-- Start Record list --

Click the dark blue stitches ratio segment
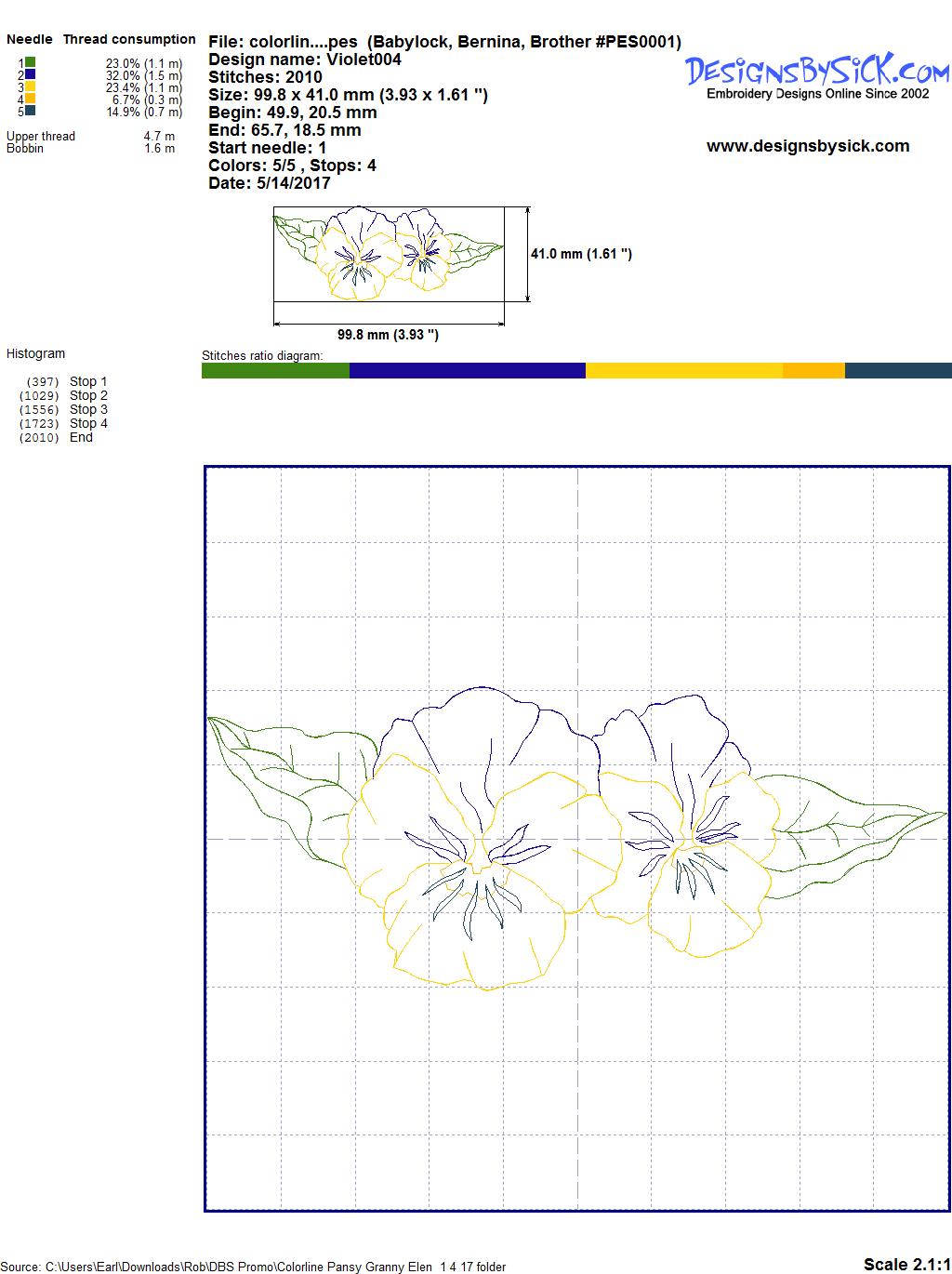The height and width of the screenshot is (1274, 952). click(467, 370)

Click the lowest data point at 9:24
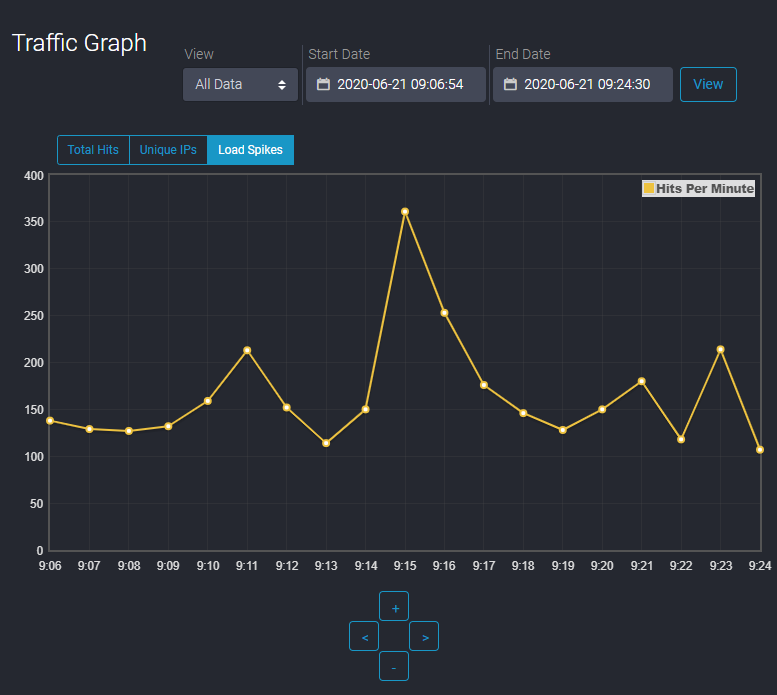(x=760, y=449)
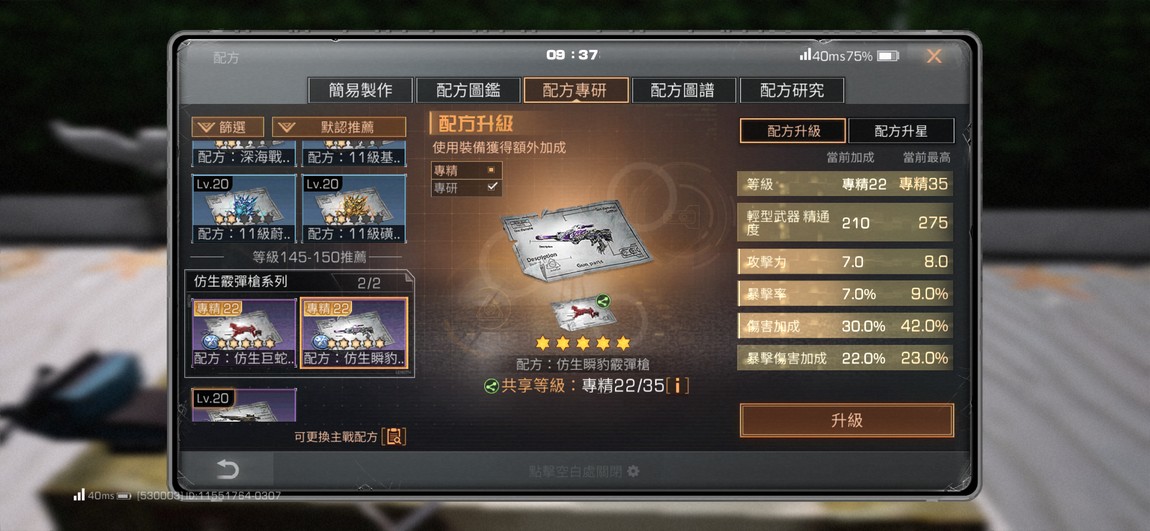Screen dimensions: 1150x531
Task: Open the 默認推薦 sorting dropdown
Action: coord(339,127)
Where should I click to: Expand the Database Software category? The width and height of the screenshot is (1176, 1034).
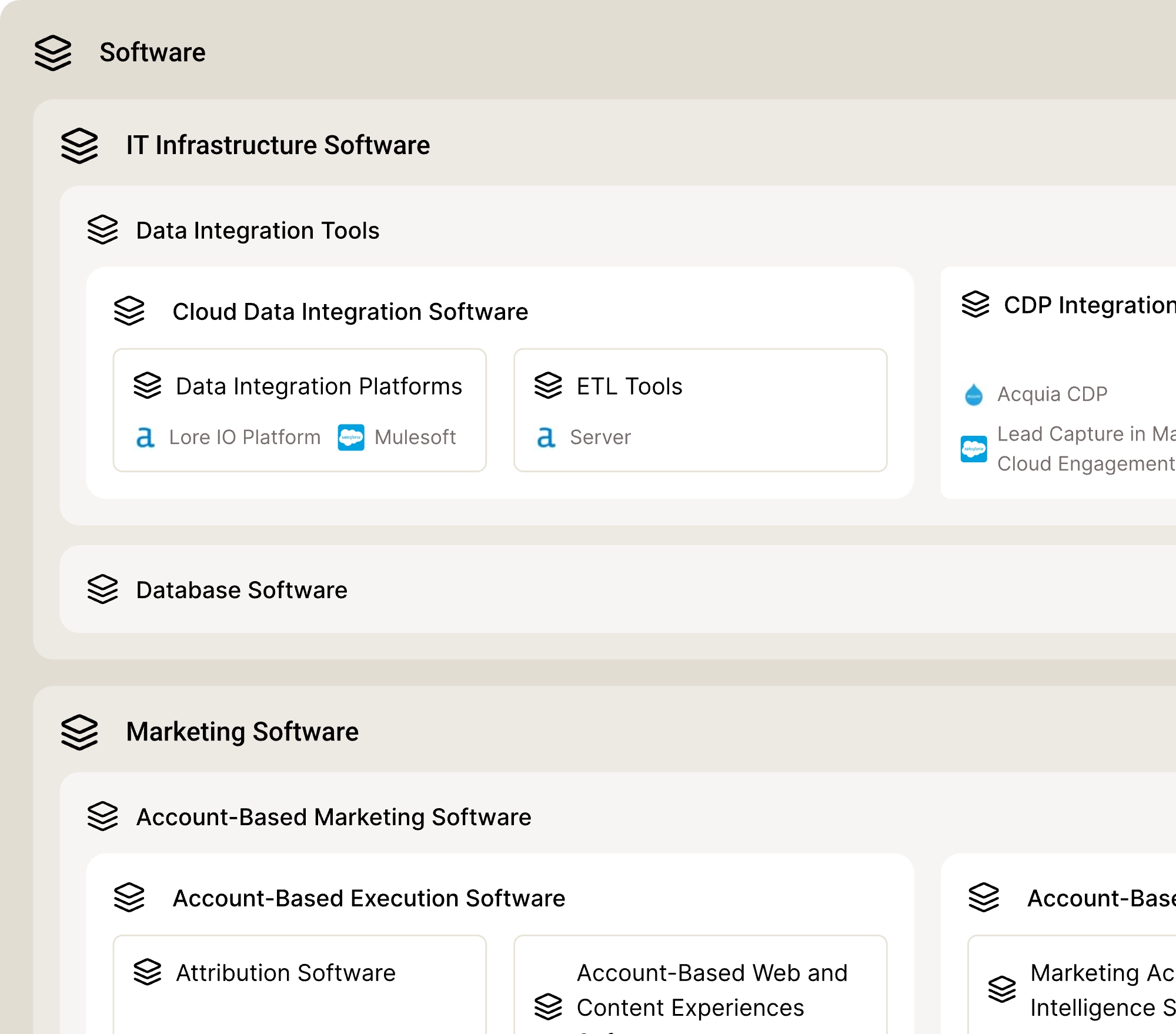point(240,590)
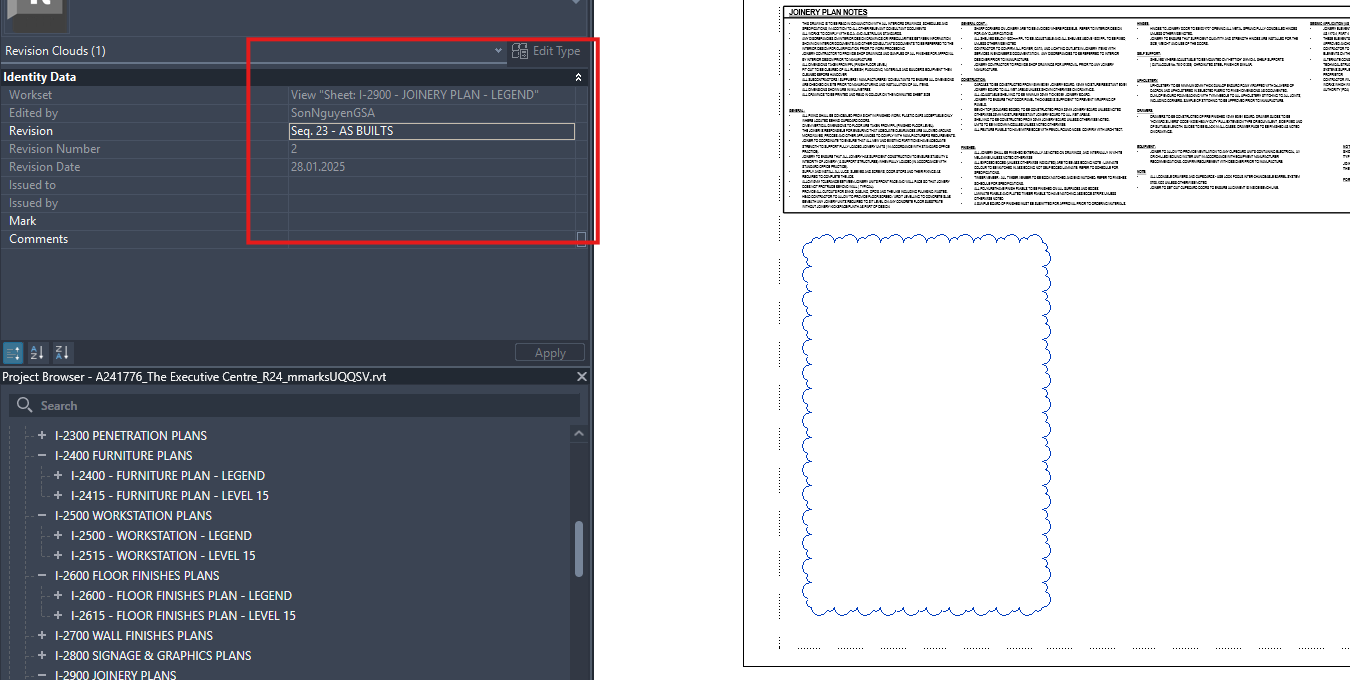
Task: Click the highlighted default sort order icon
Action: pyautogui.click(x=12, y=352)
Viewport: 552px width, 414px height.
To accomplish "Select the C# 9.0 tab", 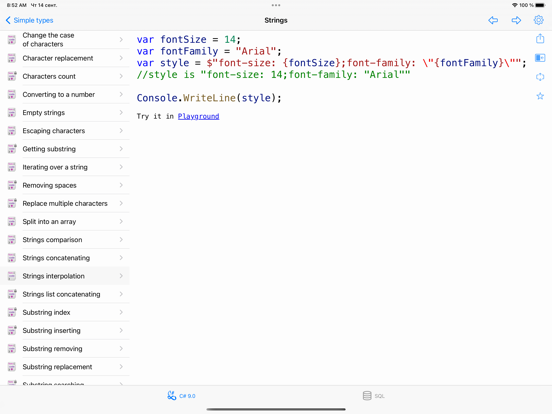I will point(181,396).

-- End Record list --

**Prompt:** Please repeat the rows from the line with "Where should I" up to and including the line with "Action: pyautogui.click(x=12, y=352)", leaving the pictures out of your answer.

**Output of the task:**
Where should I click to: Expand the Database Software category? The width and height of the screenshot is (1176, 1034).
point(240,590)
Task: Click the highlighted default sort order icon
Action: pyautogui.click(x=12, y=352)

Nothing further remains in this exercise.